DIRECTIONS FOR THIS TASK:
Output every entry exactly as given.

(RECORDS FOR THIS TASK)

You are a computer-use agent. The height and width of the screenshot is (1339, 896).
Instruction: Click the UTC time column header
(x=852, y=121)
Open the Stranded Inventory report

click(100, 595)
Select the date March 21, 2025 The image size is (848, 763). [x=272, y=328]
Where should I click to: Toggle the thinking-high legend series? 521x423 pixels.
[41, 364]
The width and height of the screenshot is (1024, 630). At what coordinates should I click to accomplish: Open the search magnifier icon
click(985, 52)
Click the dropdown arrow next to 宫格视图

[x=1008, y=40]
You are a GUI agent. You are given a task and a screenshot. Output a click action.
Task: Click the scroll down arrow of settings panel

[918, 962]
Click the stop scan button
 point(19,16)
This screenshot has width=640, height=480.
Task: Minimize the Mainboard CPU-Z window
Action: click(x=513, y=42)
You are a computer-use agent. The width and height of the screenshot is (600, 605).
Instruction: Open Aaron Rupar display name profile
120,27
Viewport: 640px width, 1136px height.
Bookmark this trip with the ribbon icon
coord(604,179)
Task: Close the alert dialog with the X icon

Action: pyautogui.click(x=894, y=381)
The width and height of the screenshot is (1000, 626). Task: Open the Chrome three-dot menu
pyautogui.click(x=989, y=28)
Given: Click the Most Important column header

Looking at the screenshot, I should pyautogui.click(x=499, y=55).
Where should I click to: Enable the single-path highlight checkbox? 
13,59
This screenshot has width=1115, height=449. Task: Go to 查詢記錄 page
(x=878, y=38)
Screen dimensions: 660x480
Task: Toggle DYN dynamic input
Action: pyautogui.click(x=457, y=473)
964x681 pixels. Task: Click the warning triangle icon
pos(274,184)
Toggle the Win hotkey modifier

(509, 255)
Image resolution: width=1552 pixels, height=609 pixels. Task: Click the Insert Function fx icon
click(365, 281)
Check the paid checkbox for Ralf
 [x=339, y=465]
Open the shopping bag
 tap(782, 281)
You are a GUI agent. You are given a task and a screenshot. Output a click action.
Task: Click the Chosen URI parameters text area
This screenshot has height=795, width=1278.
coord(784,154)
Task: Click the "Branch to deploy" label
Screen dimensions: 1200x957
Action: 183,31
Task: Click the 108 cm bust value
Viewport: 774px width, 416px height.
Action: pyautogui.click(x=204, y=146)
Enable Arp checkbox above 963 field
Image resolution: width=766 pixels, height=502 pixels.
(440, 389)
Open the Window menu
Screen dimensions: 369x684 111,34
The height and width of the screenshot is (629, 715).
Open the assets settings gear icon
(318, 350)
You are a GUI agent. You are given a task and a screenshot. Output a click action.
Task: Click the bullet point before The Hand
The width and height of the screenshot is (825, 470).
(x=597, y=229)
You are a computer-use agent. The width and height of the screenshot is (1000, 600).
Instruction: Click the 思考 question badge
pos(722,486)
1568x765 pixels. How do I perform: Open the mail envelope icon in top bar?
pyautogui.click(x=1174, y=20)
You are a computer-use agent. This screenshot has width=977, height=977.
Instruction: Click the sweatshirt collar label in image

(End RECORDS FOR THIS TASK)

EXPECTED OUTPUT:
You are a computer-use agent. The height and width of the screenshot is (1339, 896).
Instruction: Click the UTC time column header
(x=852, y=121)
Open the Stranded Inventory report

click(100, 595)
Select the date March 21, 2025 The image size is (848, 763). [x=272, y=328]
Where should I click to: Toggle the thinking-high legend series? 521x423 pixels.
[41, 364]
The width and height of the screenshot is (1024, 630). At what coordinates should I click to accomplish: Open the search magnifier icon
click(985, 52)
Click the dropdown arrow next to 宫格视图

[x=1008, y=40]
You are a GUI agent. You are given a task and a screenshot. Output a click action.
Task: Click the scroll down arrow of settings panel

[918, 962]
Click the stop scan button
 point(19,16)
This screenshot has width=640, height=480.
Task: Minimize the Mainboard CPU-Z window
Action: click(x=513, y=42)
You are a computer-use agent. The width and height of the screenshot is (600, 605).
Instruction: Open Aaron Rupar display name profile
120,27
Viewport: 640px width, 1136px height.
Bookmark this trip with the ribbon icon
coord(604,179)
Task: Close the alert dialog with the X icon

Action: pyautogui.click(x=894, y=381)
The width and height of the screenshot is (1000, 626). Task: Open the Chrome three-dot menu
pyautogui.click(x=989, y=28)
Given: Click the Most Important column header

Looking at the screenshot, I should pyautogui.click(x=499, y=55).
Where should I click to: Enable the single-path highlight checkbox? 
13,59
This screenshot has width=1115, height=449. Task: Go to 查詢記錄 page
(x=878, y=38)
Screen dimensions: 660x480
Task: Toggle DYN dynamic input
Action: pyautogui.click(x=457, y=473)
964x681 pixels. Task: Click the warning triangle icon
pos(274,184)
Toggle the Win hotkey modifier

(509, 255)
Image resolution: width=1552 pixels, height=609 pixels. Task: Click the Insert Function fx icon
click(365, 281)
Check the paid checkbox for Ralf
 [x=339, y=465]
Open the shopping bag
 tap(782, 281)
You are a GUI agent. You are given a task and a screenshot. Output a click action.
Task: Click the Chosen URI parameters text area
This screenshot has height=795, width=1278.
coord(784,154)
Task: Click the "Branch to deploy" label
Screen dimensions: 1200x957
Action: 183,31
Task: Click the 108 cm bust value
Viewport: 774px width, 416px height.
Action: pyautogui.click(x=204, y=146)
Enable Arp checkbox above 963 field
Image resolution: width=766 pixels, height=502 pixels.
(440, 389)
Open the Window menu
Screen dimensions: 369x684 111,34
The height and width of the screenshot is (629, 715).
Open the assets settings gear icon
(318, 350)
You are a GUI agent. You are given a task and a screenshot. Output a click action.
Task: Click the bullet point before The Hand
The width and height of the screenshot is (825, 470).
(x=597, y=229)
You are a computer-use agent. The width and height of the screenshot is (1000, 600).
Instruction: Click the 思考 question badge
pos(722,486)
1568x765 pixels. How do I perform: Open the mail envelope icon in top bar?
pyautogui.click(x=1174, y=20)
You are a computer-use agent. This screenshot has width=977, height=977.
Instruction: Click the sweatshirt collar label in image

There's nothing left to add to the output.